The U.S. Dollar Index (DXY) fell below the 105 level on Monday, weighed down by disappointing non-farm payrolls data that has led traders to reconsider the Federal Reserve's interest rate path.
"The dollar is caught in a macro tug-of-war between lingering inflation concerns and a potentially slowing economy," said David Scutt, a market analyst at FXStreet. "While last week's headline payrolls number looked strong, the softer details underneath have given the market a reason to sell dollars."
The euro and British pound both gained against the dollar, with the EUR/USD and GBP/USD pairs forming bullish higher-low patterns on the charts. The move was compounded by a drop in U.S. Treasury yields, as bond markets priced in a higher probability of a dovish pivot from the Fed. Gold prices held firm near $4,655 an ounce, supported by the weaker dollar.
The data puts the Federal Reserve in a difficult position, potentially derailing its "higher-for-longer" interest rate stance. Investors will now turn their attention to the upcoming Consumer Price Index (CPI) and retail sales figures this week for further clues on the health of the U.S. economy and the Fed's next move.
Labor Market Cracks Emerge
While Friday's non-farm payrolls report showed headline job growth that beat expectations, the underlying details painted a weaker picture. According to analysis from investing.com, the unemployment rate edged higher, labor force participation fell to a multi-year low, and household employment declined for the fourth consecutive month. This has led to a repricing of Fed expectations, with markets now less convinced that the central bank can maintain its hawkish stance through the end of the year.
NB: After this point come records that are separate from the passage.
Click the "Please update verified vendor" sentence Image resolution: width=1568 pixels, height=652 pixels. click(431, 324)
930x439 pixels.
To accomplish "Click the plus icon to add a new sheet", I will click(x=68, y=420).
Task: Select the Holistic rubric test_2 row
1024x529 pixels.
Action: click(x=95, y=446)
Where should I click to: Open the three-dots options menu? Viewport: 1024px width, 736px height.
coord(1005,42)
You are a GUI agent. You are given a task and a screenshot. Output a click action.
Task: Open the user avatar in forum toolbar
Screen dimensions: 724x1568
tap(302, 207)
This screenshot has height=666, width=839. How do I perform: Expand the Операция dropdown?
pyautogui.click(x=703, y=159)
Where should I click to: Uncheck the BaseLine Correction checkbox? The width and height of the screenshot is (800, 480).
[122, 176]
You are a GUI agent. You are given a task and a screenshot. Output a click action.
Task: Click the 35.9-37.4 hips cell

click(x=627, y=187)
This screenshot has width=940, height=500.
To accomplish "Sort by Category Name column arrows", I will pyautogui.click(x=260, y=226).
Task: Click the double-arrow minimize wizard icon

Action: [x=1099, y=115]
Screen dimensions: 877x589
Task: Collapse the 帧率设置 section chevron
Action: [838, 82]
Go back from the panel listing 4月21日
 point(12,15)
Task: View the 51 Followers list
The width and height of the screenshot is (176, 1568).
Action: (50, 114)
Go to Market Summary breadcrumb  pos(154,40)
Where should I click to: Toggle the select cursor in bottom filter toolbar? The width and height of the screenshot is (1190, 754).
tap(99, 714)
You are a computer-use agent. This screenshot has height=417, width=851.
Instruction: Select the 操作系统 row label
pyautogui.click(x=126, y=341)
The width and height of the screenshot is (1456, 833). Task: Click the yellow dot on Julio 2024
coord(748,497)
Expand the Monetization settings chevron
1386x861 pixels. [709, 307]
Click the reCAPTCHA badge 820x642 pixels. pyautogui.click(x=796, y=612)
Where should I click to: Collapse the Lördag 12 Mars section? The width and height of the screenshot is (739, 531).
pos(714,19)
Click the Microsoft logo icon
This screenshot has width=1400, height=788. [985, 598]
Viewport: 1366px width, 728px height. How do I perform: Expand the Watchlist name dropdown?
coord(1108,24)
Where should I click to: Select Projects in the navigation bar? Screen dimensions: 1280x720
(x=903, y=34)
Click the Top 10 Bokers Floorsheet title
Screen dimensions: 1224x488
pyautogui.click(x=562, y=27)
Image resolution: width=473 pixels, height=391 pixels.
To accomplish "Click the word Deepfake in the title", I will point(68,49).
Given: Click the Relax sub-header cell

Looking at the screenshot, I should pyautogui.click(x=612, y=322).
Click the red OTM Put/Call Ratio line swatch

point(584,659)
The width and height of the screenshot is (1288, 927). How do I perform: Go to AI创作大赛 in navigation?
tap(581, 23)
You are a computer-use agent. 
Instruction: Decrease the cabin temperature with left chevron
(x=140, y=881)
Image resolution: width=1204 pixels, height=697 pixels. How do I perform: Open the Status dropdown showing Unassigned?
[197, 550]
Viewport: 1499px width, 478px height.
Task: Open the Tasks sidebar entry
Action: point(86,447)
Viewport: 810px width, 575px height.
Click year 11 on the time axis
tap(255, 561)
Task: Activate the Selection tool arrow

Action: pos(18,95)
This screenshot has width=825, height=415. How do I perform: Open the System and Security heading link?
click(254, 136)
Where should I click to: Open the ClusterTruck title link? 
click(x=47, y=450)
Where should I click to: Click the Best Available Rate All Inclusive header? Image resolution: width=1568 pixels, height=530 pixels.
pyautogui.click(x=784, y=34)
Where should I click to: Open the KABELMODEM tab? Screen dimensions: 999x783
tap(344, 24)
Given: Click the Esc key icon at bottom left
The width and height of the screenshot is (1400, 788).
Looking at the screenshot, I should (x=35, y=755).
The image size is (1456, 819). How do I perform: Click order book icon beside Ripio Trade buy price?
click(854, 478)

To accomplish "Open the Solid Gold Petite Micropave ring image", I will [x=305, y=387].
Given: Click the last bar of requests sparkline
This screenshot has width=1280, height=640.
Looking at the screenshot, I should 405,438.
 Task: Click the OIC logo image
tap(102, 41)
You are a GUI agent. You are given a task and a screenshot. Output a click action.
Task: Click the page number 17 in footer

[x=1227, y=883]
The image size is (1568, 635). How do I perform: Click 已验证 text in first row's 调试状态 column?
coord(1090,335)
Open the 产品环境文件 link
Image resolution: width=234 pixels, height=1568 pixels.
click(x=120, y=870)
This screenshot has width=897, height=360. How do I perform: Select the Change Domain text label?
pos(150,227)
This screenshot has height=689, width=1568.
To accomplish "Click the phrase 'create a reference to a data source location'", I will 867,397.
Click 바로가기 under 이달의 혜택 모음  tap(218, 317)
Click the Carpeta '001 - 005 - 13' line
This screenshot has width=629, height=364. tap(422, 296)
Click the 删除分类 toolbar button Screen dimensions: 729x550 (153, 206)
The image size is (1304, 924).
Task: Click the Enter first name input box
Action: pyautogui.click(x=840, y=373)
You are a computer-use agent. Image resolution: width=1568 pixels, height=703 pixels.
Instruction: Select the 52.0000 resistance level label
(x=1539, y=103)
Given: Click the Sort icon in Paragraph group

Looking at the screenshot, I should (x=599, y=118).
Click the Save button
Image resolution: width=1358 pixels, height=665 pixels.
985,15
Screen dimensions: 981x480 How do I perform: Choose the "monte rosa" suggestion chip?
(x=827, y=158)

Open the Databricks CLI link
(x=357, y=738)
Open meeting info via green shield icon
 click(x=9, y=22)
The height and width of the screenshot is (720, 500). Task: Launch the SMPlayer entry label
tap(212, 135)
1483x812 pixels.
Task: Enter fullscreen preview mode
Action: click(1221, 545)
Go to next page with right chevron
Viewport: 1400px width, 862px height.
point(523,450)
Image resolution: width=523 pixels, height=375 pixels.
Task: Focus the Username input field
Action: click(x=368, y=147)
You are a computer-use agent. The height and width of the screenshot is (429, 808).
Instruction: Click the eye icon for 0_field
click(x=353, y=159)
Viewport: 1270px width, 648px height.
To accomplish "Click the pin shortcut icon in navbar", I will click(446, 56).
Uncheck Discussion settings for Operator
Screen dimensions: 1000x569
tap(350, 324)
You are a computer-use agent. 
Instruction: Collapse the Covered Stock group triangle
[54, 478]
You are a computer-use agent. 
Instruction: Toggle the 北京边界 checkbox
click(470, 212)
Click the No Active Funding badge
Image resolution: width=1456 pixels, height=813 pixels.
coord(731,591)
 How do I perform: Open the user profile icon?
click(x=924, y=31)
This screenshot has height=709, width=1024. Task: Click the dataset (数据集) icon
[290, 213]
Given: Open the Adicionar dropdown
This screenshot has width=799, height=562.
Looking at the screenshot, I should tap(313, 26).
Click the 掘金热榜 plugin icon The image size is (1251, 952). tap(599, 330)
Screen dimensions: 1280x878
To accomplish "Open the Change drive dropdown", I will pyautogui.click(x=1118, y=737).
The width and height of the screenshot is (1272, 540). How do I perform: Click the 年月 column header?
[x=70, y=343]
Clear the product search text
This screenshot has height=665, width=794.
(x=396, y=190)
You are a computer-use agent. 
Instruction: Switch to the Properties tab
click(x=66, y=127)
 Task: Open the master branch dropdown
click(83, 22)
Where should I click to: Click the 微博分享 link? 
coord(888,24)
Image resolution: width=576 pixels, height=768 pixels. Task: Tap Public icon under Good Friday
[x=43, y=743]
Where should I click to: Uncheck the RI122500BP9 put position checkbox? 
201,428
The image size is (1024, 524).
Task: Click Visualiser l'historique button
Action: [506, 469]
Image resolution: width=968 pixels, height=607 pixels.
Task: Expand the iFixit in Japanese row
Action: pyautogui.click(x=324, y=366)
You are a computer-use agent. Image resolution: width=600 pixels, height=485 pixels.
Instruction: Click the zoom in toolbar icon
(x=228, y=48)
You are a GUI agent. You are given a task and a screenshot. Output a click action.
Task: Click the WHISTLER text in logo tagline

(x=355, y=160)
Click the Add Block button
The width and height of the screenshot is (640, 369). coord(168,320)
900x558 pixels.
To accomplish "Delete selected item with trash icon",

The dollar's weakness was also exacerbated by a more stable geopolitical backdrop. Hopes for a ceasefire agreement in West Asia have reduced the appeal of the dollar as a safe-haven asset. "Bullion markets had largely shrugged off strong US jobs data last week as hopes of easing geopolitical tensions and a weaker dollar supported prices," noted Manav Modi, a commodities analyst at Motilal Oswal Financial Services. This sentiment has now spilled over into the broader currency market.
Technicals Favor Euro and Sterling
From a technical perspective, the DXY's break below the 105 mark is significant. The index is now testing key support levels, and a sustained move lower could open the door for further losses.
Conversely, both EUR/USD and GBP/USD are showing signs of strength. The pairs have established a series of higher lows, indicating a potential shift in trend. A decisive break of overhead resistance could trigger a fresh wave of buying. However, analysts caution that the upside may be capped if upcoming U.S. inflation data comes in hotter than expected, which would revive the case for a hawkish Fed and a stronger dollar.
This article is for informational purposes only and does not constitute investment advice.